[Records provided — start]

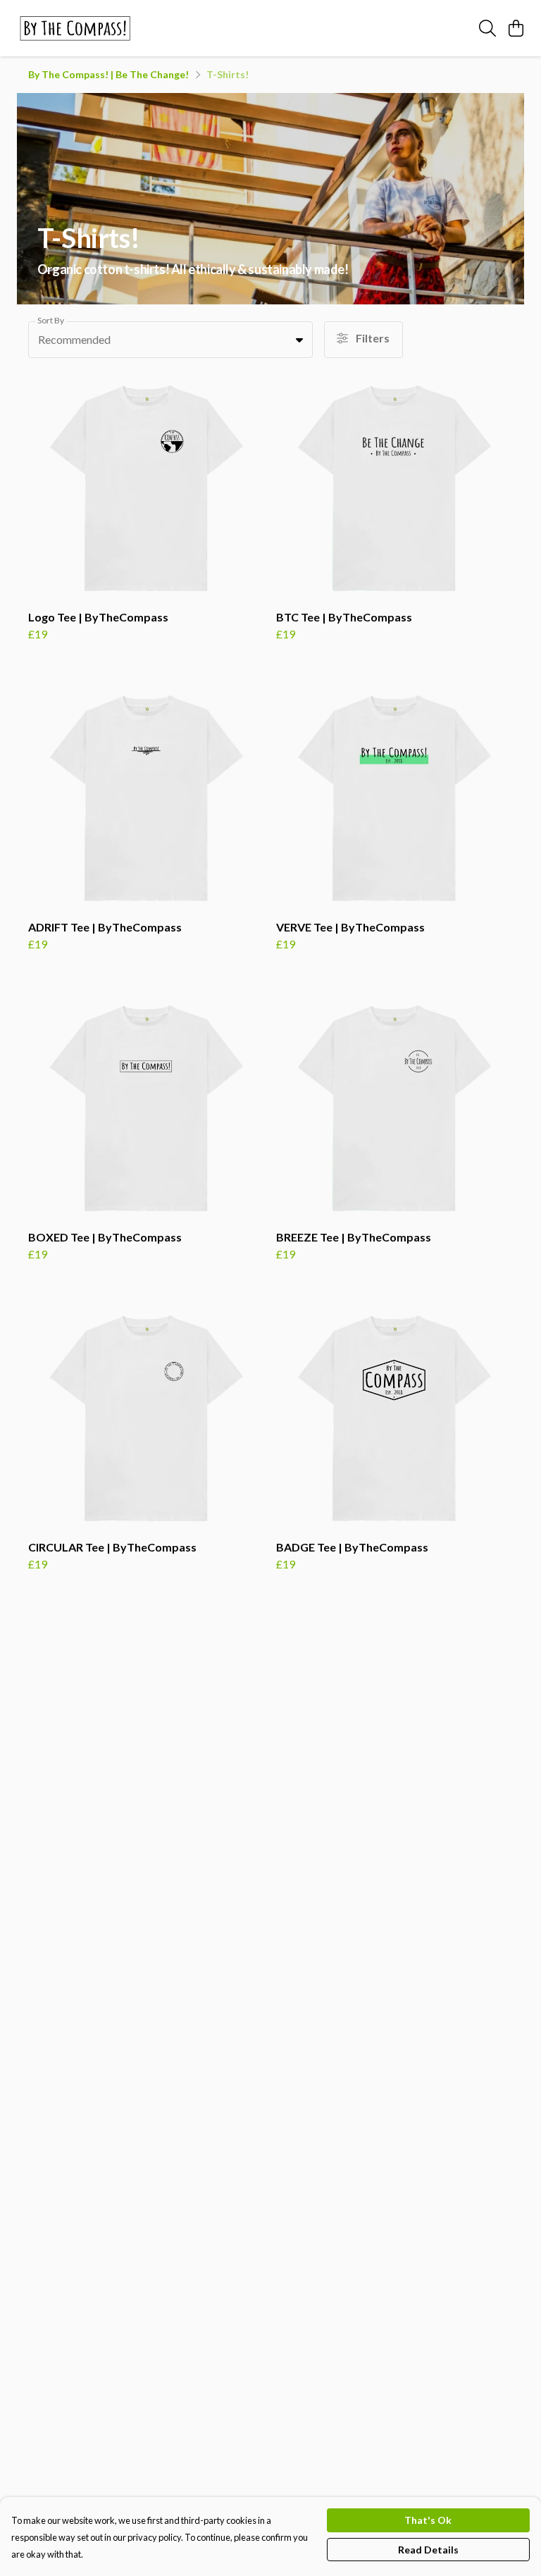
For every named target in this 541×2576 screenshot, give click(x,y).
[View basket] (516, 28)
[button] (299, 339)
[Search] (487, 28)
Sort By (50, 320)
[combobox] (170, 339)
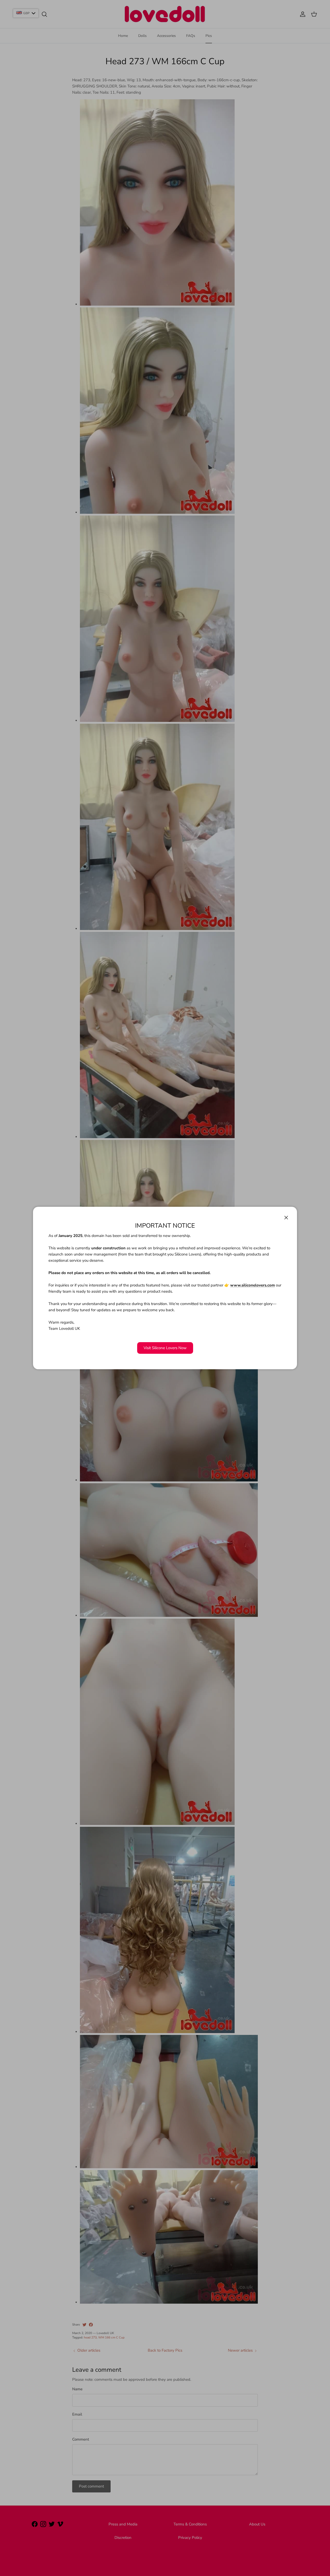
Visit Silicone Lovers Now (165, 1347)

[Records provided — finish]

> _How to complete this task_
Write the records out once more, exactly as they appear, with no pictures.

> _Task answer_
For every named target in this 541×2576 screenshot, give click(x,y).
[View basket] (516, 28)
[button] (299, 339)
[Search] (487, 28)
Sort By (50, 320)
[combobox] (170, 339)
Visit Silicone Lovers Now (165, 1347)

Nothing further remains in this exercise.